Exercise
Only a number is wanted here: the count of lines in the data below where the string "each" occurs.

Source records
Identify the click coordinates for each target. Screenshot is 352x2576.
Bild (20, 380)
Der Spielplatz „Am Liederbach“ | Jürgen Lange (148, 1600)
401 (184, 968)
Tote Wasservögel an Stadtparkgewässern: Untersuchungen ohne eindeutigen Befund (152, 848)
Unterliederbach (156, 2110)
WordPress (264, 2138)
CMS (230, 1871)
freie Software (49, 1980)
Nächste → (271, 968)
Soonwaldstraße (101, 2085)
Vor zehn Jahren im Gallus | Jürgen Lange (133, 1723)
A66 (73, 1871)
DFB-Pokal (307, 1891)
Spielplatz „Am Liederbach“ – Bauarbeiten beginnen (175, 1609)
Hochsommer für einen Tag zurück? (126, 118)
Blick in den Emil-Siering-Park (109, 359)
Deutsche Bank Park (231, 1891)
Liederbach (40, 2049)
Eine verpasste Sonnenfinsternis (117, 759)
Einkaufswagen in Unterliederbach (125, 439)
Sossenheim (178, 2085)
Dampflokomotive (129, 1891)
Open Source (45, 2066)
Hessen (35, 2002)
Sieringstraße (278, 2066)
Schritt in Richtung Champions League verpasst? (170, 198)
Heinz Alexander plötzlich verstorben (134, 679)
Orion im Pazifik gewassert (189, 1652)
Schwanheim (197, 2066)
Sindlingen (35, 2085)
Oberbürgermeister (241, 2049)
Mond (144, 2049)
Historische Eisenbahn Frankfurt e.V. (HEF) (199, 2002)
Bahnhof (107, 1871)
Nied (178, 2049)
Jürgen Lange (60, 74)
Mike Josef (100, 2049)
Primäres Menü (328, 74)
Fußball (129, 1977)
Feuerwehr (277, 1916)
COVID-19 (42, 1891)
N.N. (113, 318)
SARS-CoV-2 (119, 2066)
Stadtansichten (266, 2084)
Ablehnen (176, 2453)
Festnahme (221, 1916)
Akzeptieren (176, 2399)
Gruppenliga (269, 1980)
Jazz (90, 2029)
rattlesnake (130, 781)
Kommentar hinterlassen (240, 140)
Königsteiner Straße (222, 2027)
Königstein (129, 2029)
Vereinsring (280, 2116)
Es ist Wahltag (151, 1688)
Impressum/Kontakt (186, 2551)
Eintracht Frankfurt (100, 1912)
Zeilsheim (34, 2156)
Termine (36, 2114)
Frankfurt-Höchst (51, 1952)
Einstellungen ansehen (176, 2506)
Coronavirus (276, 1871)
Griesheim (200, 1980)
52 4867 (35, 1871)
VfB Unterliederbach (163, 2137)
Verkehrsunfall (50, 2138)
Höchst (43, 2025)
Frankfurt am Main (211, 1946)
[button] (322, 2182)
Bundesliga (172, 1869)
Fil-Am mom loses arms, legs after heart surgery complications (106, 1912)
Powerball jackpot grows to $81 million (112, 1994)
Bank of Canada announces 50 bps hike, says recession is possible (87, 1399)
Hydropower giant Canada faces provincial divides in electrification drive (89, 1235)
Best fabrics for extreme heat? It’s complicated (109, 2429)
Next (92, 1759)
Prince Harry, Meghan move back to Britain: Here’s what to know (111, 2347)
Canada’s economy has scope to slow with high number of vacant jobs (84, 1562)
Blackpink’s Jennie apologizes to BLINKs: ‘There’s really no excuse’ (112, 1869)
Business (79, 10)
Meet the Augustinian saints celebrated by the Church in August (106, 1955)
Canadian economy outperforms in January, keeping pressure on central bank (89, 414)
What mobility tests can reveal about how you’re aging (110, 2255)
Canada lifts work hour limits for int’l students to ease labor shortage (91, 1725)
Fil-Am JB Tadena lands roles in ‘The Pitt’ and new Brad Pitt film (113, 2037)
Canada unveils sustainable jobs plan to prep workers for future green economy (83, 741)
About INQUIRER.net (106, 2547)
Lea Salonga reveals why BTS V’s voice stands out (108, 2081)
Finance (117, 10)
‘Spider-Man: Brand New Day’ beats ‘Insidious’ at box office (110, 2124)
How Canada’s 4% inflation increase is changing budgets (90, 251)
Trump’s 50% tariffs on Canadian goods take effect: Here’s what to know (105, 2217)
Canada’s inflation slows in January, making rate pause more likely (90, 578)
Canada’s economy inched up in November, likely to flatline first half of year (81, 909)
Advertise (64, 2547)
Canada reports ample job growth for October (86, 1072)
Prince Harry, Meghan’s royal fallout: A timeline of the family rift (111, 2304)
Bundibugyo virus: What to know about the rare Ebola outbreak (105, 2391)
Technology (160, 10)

* * *

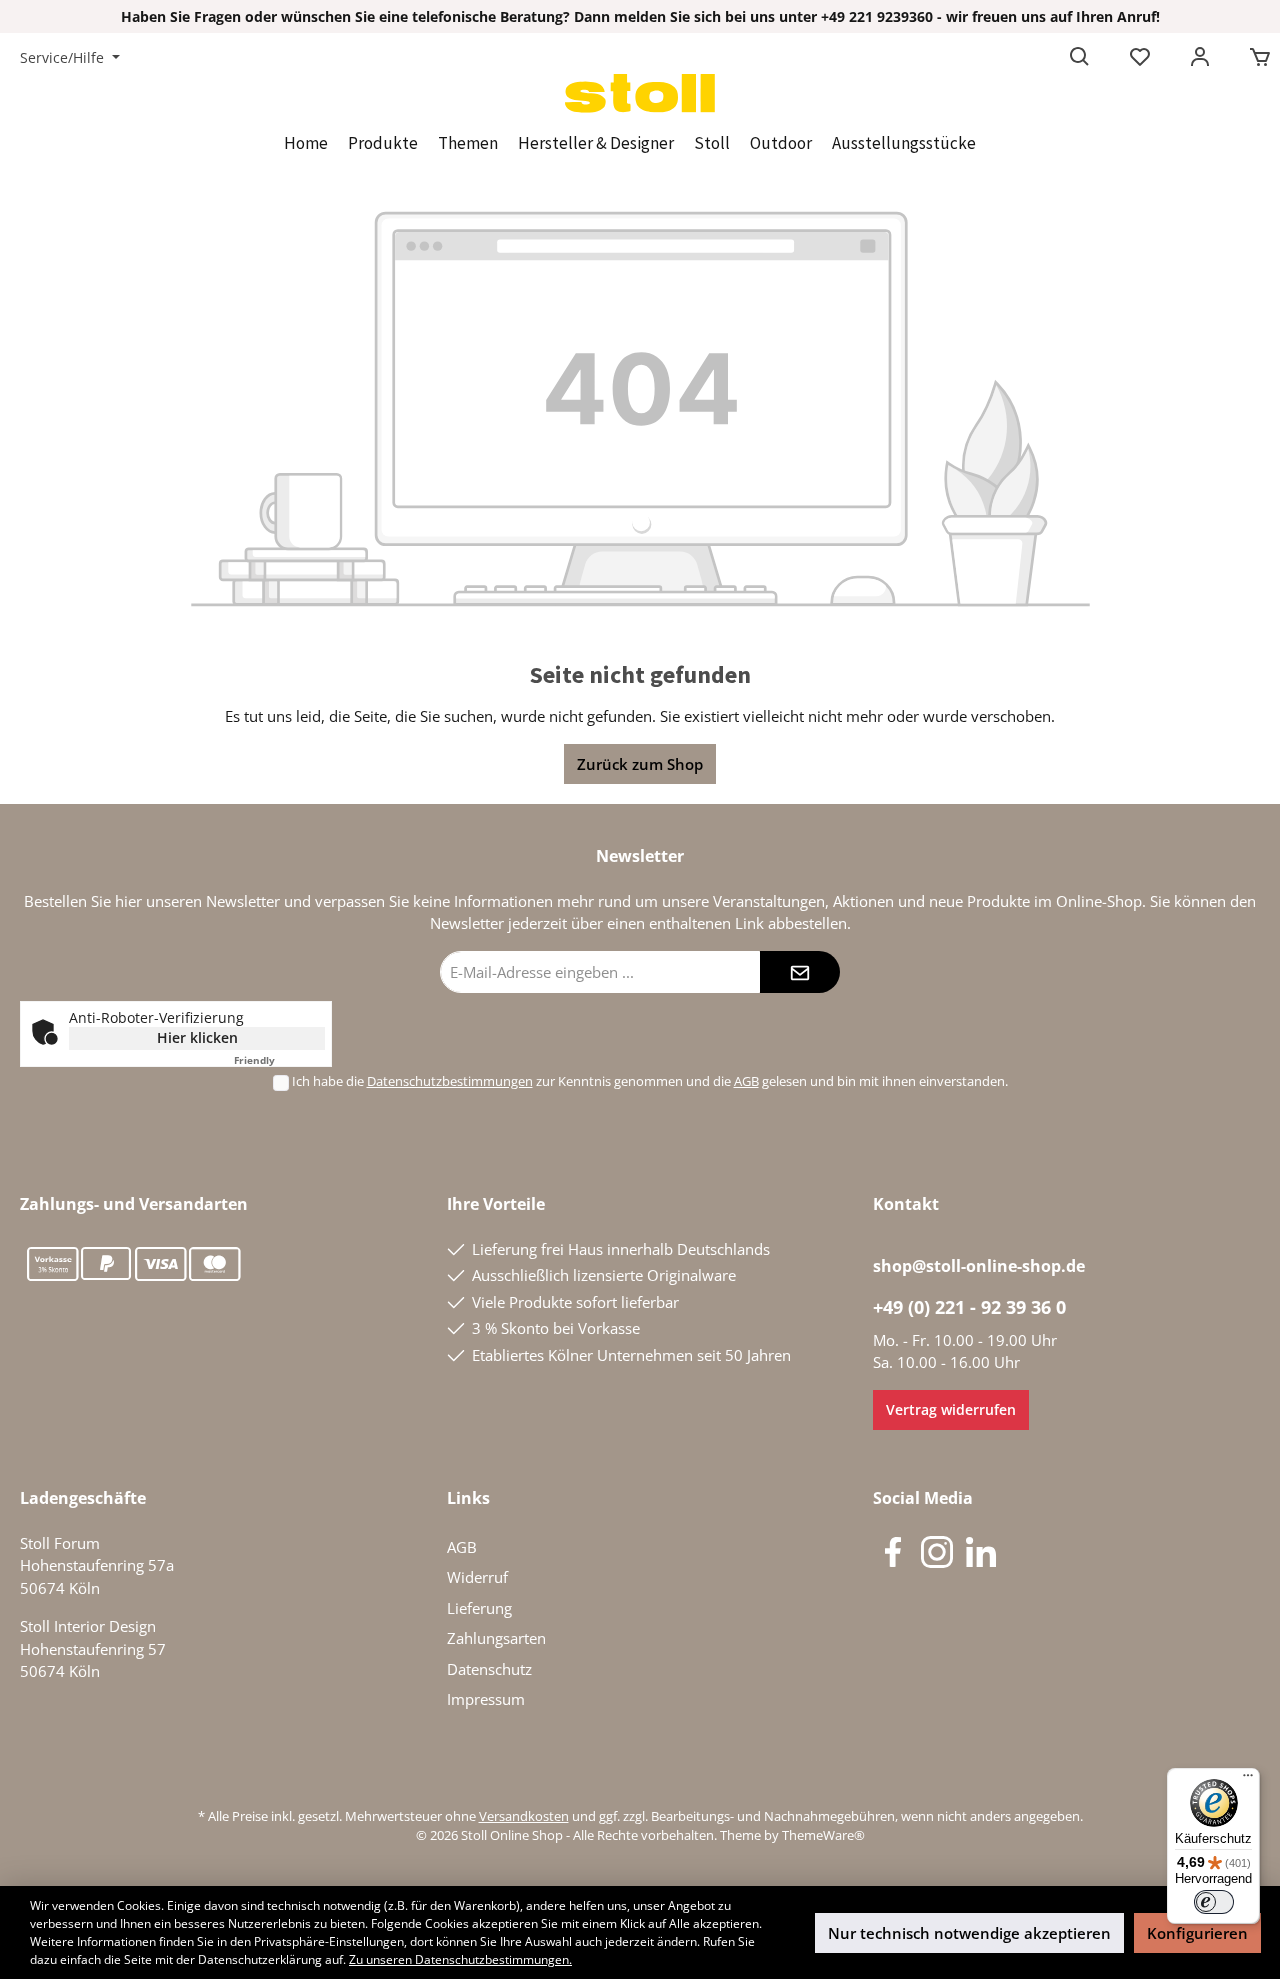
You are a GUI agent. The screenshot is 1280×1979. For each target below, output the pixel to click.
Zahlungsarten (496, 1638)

Answer section
2